## Try it
Look through the data below, tally the lines where "resolution" occurs, and write the total alone.
*** Provided records ***
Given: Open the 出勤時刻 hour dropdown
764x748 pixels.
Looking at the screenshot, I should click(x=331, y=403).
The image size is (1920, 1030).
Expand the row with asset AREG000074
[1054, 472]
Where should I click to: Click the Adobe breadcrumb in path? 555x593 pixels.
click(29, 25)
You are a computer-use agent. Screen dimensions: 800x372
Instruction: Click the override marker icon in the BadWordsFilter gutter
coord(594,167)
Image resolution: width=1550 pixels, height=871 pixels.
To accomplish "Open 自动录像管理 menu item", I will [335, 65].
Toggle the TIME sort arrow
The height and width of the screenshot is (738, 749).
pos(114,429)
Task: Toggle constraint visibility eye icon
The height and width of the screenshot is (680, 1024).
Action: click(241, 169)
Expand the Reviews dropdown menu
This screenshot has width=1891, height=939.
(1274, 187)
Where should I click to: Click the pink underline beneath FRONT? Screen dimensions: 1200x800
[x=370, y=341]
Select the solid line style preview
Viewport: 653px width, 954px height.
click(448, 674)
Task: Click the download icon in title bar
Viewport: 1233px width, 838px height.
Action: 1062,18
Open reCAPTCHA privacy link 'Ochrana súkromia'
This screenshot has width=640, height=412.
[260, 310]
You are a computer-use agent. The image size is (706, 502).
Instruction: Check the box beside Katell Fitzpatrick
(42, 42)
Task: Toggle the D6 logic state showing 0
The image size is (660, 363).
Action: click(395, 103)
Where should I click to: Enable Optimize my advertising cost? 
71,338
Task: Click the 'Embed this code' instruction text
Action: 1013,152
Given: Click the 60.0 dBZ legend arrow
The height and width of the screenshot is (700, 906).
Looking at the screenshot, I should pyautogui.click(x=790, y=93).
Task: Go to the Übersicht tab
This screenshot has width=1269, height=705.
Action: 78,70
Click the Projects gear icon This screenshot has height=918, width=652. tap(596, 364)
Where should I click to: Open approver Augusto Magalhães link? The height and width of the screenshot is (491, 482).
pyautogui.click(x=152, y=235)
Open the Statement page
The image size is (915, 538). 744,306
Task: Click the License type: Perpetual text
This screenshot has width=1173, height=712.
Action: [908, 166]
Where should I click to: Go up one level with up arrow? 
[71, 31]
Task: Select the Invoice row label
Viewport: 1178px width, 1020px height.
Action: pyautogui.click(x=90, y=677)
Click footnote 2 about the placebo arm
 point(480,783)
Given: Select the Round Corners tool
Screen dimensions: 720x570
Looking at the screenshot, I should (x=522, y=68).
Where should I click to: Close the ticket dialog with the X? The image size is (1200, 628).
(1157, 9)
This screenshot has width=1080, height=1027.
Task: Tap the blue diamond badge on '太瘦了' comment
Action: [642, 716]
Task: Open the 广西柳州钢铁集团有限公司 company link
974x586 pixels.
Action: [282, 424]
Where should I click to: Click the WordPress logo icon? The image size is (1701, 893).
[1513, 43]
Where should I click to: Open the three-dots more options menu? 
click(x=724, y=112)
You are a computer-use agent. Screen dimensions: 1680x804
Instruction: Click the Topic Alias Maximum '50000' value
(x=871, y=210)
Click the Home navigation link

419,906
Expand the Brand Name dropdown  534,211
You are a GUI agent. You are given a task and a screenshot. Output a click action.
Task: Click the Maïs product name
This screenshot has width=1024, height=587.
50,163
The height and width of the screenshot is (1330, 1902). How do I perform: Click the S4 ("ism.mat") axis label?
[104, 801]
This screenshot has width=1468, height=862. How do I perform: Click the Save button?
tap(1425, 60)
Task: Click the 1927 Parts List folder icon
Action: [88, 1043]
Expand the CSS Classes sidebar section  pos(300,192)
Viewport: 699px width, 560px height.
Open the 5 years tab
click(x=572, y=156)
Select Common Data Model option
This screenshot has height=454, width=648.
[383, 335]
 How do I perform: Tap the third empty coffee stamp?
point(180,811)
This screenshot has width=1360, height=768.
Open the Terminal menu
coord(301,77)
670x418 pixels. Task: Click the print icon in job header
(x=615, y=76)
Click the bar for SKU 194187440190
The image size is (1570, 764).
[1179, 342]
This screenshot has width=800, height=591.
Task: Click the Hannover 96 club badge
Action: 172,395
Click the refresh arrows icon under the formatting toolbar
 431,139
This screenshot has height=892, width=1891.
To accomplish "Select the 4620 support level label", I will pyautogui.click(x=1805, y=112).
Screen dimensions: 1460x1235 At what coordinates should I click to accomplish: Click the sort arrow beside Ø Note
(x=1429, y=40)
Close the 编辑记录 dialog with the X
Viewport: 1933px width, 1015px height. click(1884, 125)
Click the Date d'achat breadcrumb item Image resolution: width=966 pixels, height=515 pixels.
*** End of Provided records ***
## Solution to the problem
2